Romería (Carla Simón): 51

One of those films that you quickly intuit is autobiographical, simply because anyone inventing the story from scratch would have endeavored to make it more interesting. To be fair, I've seen Summer 1993, to which Romería serves as a sequel of sorts (in that both are heavily based on Simón's life), hence knew some of the background...but I'd still argue that there's insufficient variety in this film's logy first hour, which sees the Simón alter ego meet many, many blood relatives for the first time (or for the first time since she was an infant) and quietly reflect upon how her life might have been different had her parents not both died of AIDS when she was young.
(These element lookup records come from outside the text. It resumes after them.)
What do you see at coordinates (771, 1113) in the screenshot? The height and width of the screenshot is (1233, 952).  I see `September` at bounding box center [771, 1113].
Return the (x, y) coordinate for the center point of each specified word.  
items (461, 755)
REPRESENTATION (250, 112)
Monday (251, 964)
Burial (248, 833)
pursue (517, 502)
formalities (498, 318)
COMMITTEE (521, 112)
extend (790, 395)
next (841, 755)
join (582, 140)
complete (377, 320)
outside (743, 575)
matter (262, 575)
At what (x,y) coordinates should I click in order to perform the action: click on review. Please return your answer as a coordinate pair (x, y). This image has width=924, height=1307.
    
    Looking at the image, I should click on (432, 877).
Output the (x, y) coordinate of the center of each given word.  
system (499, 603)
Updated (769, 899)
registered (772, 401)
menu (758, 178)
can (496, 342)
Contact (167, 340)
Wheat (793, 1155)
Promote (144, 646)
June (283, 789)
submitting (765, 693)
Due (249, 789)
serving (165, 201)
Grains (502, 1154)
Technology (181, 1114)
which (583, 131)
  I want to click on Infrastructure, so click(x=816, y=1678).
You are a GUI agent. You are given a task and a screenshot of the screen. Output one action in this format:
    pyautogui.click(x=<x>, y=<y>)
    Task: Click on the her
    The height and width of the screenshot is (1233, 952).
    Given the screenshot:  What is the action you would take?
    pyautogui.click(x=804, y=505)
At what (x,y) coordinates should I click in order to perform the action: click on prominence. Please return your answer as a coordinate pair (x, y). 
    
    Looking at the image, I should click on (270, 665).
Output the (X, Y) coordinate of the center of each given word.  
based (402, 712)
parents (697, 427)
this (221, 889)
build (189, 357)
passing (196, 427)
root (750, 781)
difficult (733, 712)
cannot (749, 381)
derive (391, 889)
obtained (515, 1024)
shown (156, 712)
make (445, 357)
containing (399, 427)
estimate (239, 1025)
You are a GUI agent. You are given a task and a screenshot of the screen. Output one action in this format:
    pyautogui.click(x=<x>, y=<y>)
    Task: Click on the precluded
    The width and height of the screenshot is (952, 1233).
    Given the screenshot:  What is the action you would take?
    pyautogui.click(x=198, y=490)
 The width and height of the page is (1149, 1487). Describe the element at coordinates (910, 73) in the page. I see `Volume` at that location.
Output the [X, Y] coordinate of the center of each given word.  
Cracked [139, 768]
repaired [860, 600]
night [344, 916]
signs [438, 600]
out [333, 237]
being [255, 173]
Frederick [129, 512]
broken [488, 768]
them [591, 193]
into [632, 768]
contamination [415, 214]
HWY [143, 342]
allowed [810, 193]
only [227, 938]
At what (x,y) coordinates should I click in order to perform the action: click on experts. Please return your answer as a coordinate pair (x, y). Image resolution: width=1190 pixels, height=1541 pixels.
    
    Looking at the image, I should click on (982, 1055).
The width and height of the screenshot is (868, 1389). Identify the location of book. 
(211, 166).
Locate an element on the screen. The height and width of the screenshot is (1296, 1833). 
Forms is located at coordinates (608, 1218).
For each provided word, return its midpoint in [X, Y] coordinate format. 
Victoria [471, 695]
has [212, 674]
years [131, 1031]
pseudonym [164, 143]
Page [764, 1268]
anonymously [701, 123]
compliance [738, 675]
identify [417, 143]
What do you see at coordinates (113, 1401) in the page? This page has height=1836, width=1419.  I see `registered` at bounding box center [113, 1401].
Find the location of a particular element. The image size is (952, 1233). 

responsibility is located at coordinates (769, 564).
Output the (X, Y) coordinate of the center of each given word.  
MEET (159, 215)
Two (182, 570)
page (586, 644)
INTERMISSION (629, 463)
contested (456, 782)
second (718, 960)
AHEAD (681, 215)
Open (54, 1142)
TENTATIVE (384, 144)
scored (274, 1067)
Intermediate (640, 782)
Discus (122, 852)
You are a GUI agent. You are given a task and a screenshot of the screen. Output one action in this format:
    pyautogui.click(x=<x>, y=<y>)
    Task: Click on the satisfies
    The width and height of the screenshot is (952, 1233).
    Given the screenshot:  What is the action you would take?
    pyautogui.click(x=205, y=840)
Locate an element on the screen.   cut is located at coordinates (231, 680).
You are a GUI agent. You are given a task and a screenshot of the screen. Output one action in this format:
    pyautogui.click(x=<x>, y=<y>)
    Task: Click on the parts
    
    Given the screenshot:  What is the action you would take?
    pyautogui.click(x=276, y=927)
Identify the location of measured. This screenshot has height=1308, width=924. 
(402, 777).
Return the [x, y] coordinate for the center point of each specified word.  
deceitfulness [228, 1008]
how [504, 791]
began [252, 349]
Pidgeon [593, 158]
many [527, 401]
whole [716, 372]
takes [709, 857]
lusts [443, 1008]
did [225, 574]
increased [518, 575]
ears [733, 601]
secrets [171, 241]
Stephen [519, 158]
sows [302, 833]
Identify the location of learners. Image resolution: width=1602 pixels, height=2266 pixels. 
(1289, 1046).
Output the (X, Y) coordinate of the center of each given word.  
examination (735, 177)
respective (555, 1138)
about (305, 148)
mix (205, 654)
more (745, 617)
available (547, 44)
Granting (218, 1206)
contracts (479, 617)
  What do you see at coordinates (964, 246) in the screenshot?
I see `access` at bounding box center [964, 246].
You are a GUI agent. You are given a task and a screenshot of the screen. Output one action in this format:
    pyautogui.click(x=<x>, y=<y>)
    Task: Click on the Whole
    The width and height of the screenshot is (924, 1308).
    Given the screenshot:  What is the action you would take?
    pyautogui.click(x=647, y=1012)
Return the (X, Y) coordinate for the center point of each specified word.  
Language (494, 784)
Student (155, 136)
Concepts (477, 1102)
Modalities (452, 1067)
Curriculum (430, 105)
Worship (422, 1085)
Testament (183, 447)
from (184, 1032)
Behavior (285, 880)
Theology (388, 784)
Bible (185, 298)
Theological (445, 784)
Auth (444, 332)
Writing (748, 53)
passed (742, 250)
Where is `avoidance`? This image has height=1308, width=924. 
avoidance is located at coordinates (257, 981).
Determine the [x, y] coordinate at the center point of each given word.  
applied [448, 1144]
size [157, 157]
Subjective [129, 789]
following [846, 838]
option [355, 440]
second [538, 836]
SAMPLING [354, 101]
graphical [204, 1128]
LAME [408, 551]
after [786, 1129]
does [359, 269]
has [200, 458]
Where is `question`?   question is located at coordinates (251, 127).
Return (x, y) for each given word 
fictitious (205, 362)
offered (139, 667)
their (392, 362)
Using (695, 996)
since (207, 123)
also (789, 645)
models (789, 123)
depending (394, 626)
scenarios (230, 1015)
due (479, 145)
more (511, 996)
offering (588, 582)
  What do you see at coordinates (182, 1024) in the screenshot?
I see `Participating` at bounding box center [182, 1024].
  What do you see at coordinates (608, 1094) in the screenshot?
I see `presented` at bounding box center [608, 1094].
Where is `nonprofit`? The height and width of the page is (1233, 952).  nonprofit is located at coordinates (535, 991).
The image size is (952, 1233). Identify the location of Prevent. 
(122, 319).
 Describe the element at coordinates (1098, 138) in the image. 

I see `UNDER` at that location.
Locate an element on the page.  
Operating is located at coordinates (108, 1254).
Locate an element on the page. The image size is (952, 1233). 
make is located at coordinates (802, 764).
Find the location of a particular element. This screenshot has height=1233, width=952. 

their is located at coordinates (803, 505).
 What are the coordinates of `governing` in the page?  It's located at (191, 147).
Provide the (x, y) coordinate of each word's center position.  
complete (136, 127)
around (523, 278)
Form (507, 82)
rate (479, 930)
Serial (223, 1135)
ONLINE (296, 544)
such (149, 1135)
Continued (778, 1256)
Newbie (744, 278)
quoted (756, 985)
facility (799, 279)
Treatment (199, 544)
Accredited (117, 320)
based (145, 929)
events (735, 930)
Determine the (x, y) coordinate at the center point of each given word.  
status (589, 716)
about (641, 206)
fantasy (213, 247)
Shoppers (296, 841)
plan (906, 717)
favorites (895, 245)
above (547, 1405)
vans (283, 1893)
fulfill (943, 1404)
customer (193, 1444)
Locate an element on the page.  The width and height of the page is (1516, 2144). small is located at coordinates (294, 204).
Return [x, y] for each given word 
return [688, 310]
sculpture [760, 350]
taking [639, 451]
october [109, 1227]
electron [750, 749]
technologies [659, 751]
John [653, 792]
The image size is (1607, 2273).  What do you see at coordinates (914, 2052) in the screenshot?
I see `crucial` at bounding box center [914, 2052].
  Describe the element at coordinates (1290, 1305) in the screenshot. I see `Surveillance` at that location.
And for me, at least, there's a repellent quality to the character having been renamed while still clearly being on Simón's own trajectory—the plot engine here involves acquiring a legal document that'll allow "Marina" to attend film school, and she spends the whole movie shooting camcorder footage. (I have the same issue with Hogg's Souvenirs. Fiction or memoir, pick one.) Just when I'd given up, however, Romería takes an unexpected, welcome swerve into magic realism, with Marina encountering her long-dead parents (in the physical form of Marina herself and her cousin, which makes all the nudity and sex in this part a tad creepy but never mind) and somehow witnessing their young lives, which are depicted as significantly less alluring than Mom's diary entries (played by Simón's mother's actual diary entries) suggested. Didn't make the first hour-plus retroactively less enervating, but pushed it just barely from thumbs down to thumbs up.